- [Reading text]

::::::::::

No. 86 – Cincinnati Bengals
- Position: Wide receiver
- Roster status: Active

Personal information
- Born: July 24, 2002 (age 23) Binghamton, New York, U.S.
- Listed height: 6 ft 5 in (1.96 m)
- Listed weight: 218 lb (99 kg)

Career information
- High school: Binghamton
- College: Lackawanna College (2021); Miami (FL) (2022–2023); Georgia (2024–2025);
- NFL draft: 2026: 4th round, 140th overall pick

Career history
- Cincinnati Bengals (2026–present);
- Stats at Pro Football Reference

= Colbie Young =

American football player (born 2002)

Colbie Maleek Young (born July 24, 2002) is an American professional football wide receiver for the Cincinnati Bengals of the National Football League (NFL). He played college football for the Lackawanna Falcons, Miami Hurricanes, and Georgia Bulldogs. Young was selected by the Bengals in the fourth round of the 2026 NFL draft.

==Early life==
Young grew up in Binghamton, New York, and attended Binghamton High School, where he played basketball and football. He was named first-team Class AA all-state as a senior after scoring 14 touchdowns in eight games played.

==College career==
Young began his collegiate career at Lackawanna College. As a freshman, he caught 24 passes for 472 yards and nine touchdowns. After his freshman year, Young transferred to Miami over offers from Florida State, Tennessee, Penn State, Virginia Tech, and Pittsburgh.

Young became a starter at wide receiver for the Miami Hurricanes midway through his first season with the team. He finished the season with 22 receptions for 367 yards and led the team with five touchdown receptions.

On December 9, 2023, Young announced that he would be entering the transfer portal. On December 23, Young decided to transfer to the University of Georgia for his then-final year of eligibility.

On October 9, 2024, Young was suspended from the program by coach Kirby Smart for the rest of the season after he was arrested and charged for battery and assault of an unborn child.

On March 11, 2025, Smart announced that Young would be reinstated to the Georgia Bulldogs football team following the resolution of the resolution of his legal issues as well as the Pavia v. NCAA decision granting athletes waivers for their time at NJCAA schools.

==Professional career==

Young was selected by the Cincinnati Bengals in the fourth round with the 140th overall pick of the 2026 NFL draft. He signed his rookie contract on May 8.

::::::::::

- [Record set]
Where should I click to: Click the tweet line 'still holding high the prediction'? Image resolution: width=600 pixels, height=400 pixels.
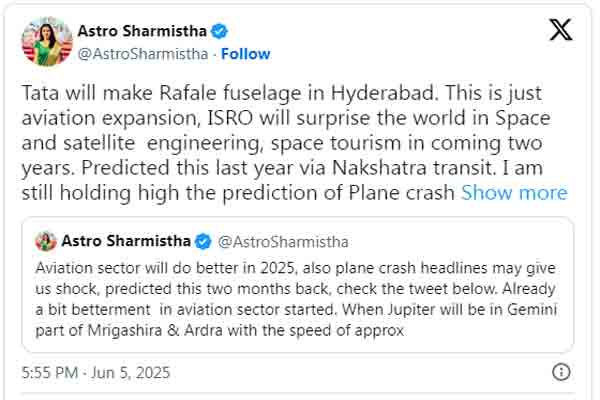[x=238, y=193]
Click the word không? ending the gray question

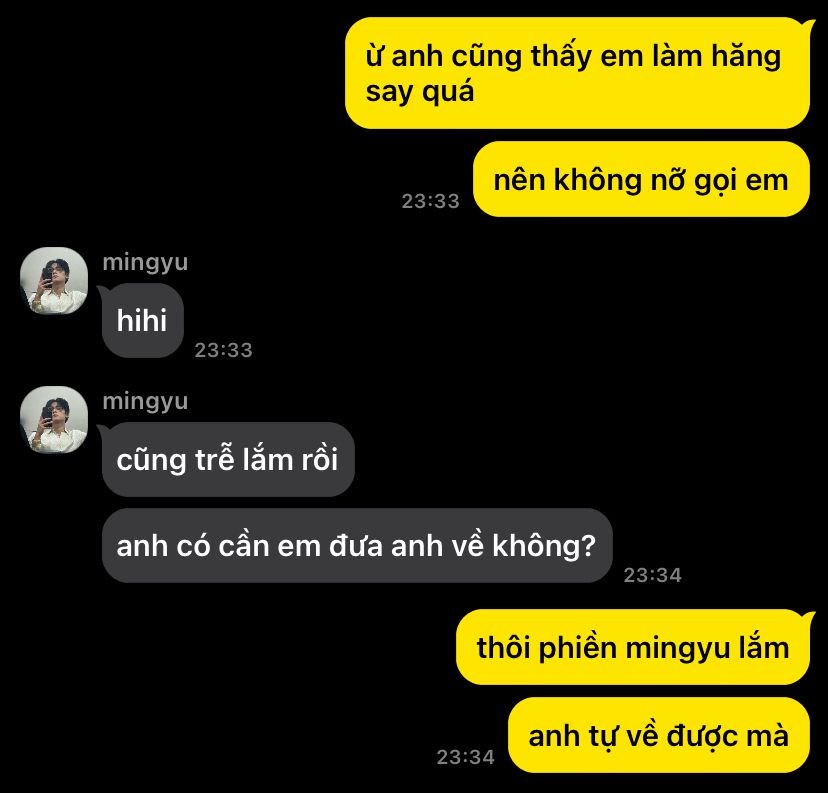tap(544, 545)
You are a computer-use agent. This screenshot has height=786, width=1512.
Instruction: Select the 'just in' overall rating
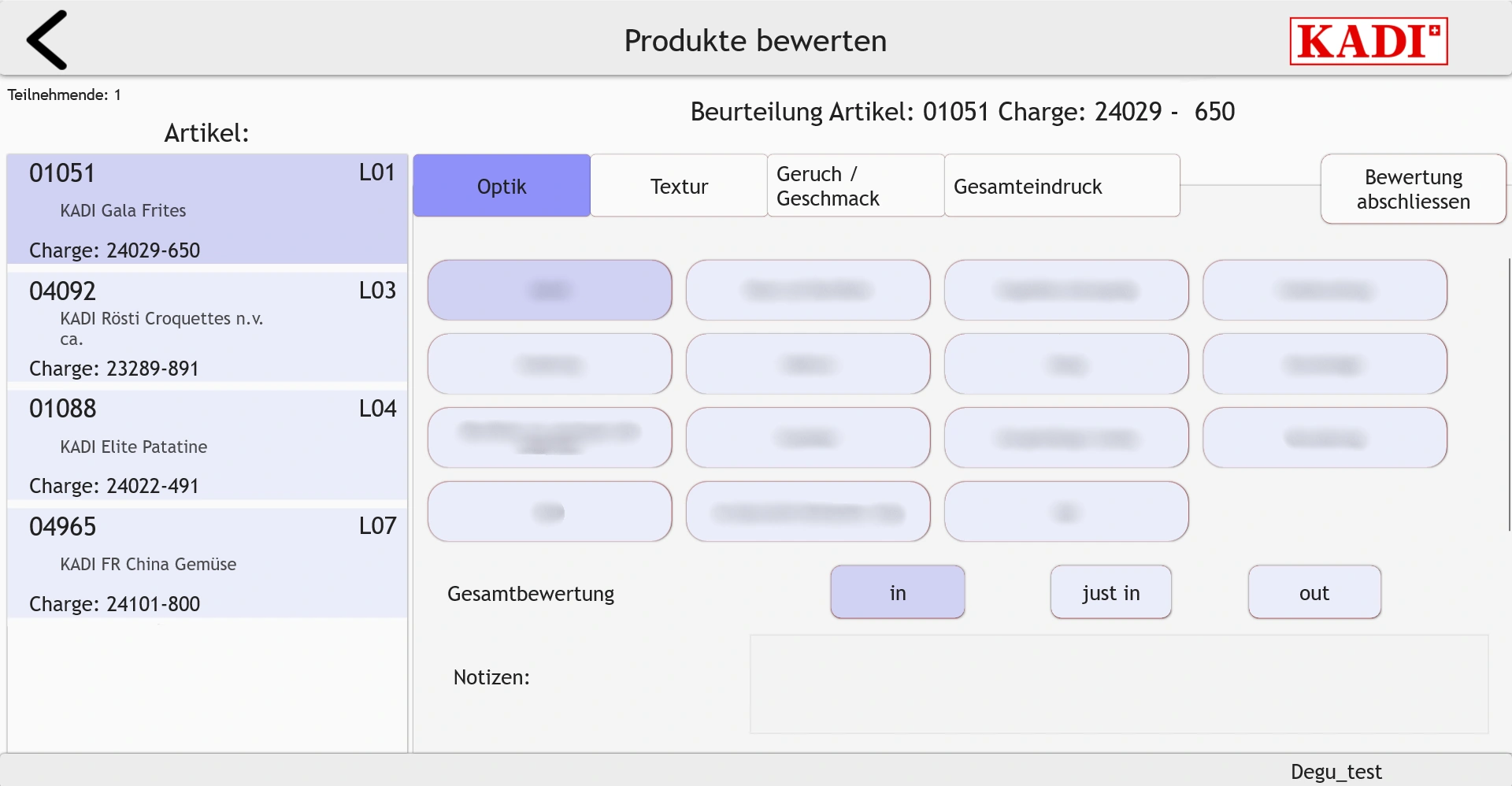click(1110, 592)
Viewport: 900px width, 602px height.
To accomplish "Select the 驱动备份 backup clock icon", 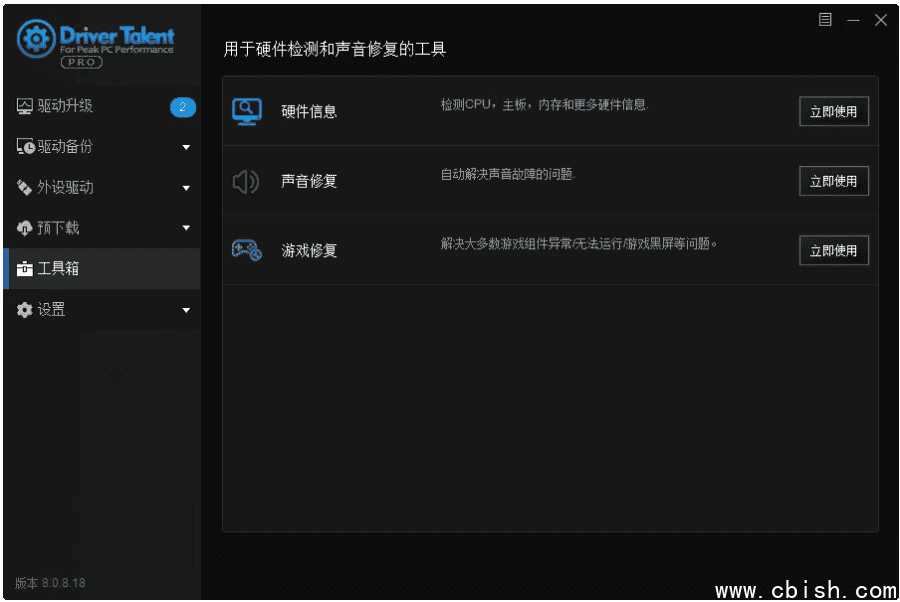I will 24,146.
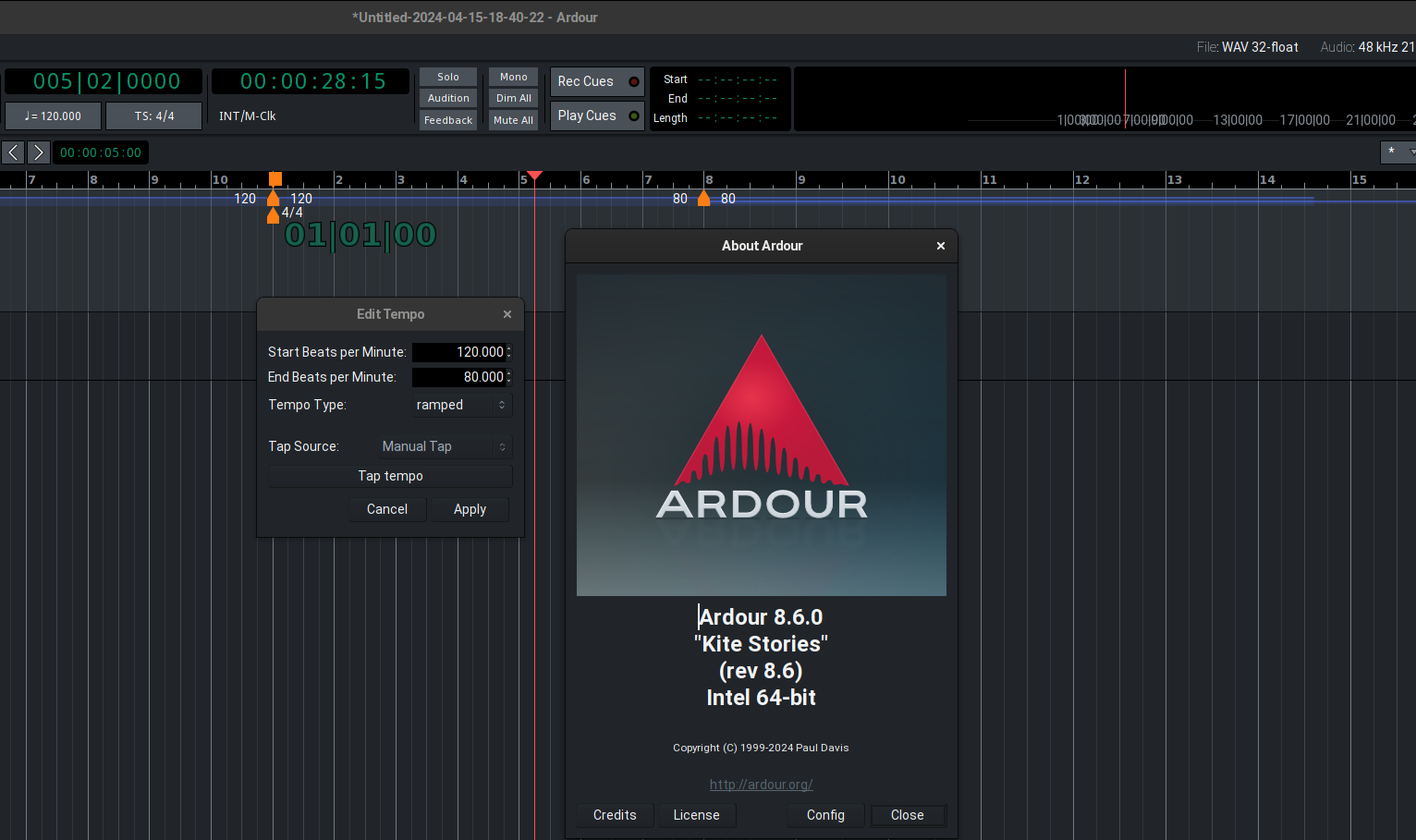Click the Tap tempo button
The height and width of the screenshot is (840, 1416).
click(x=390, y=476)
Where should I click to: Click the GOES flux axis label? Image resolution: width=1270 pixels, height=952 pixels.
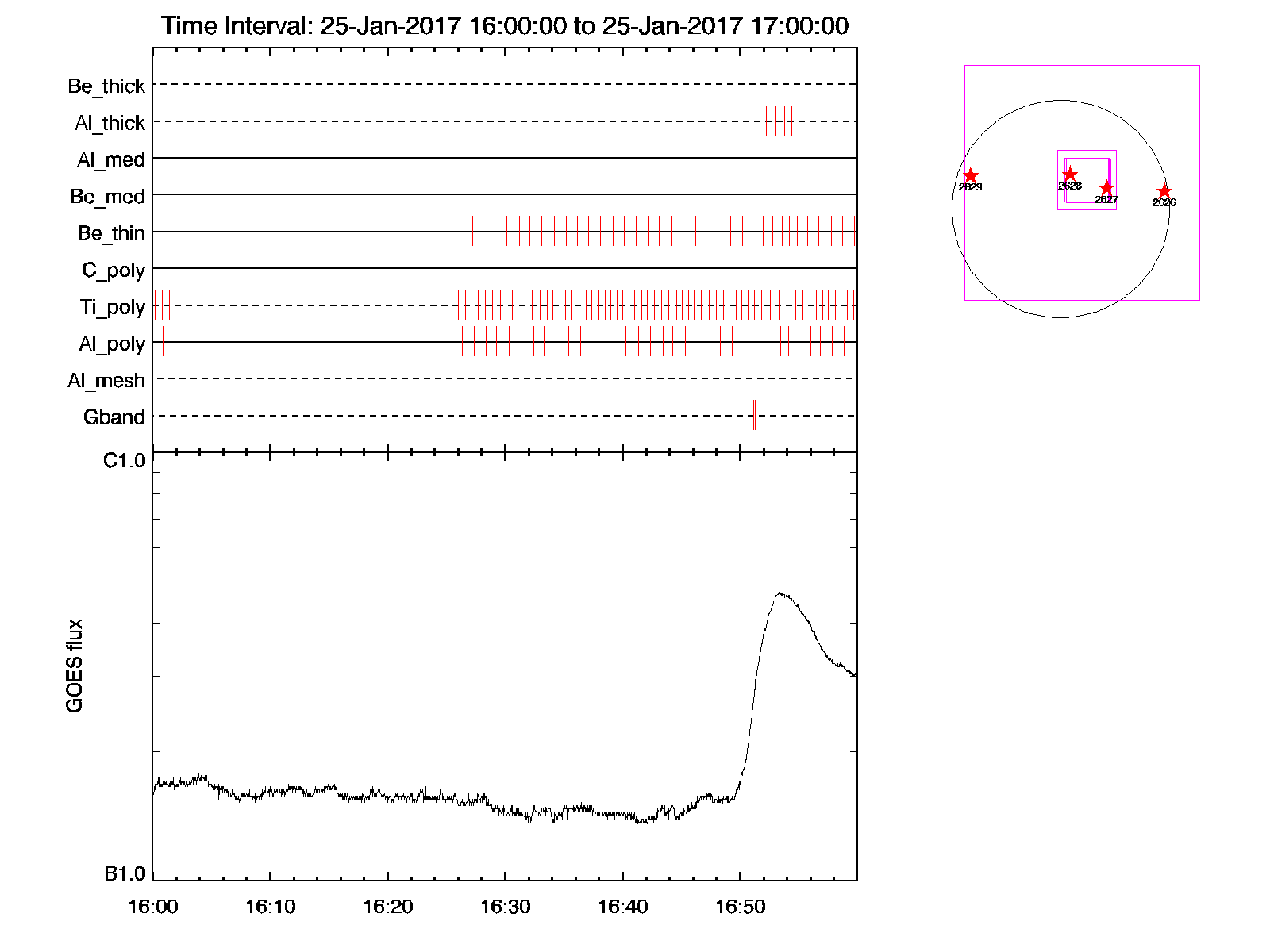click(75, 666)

::::::::::

- [Task directions]
Answer these from the Colbie Young text:
(a) How many touchdowns did Young score as a high school senior?
(b) How many passes did he catch as a freshman at Lackawanna College?
(c) On what date did he sign his rookie contract?

- [Task answer]
(a) 14
(b) 24
(c) May 8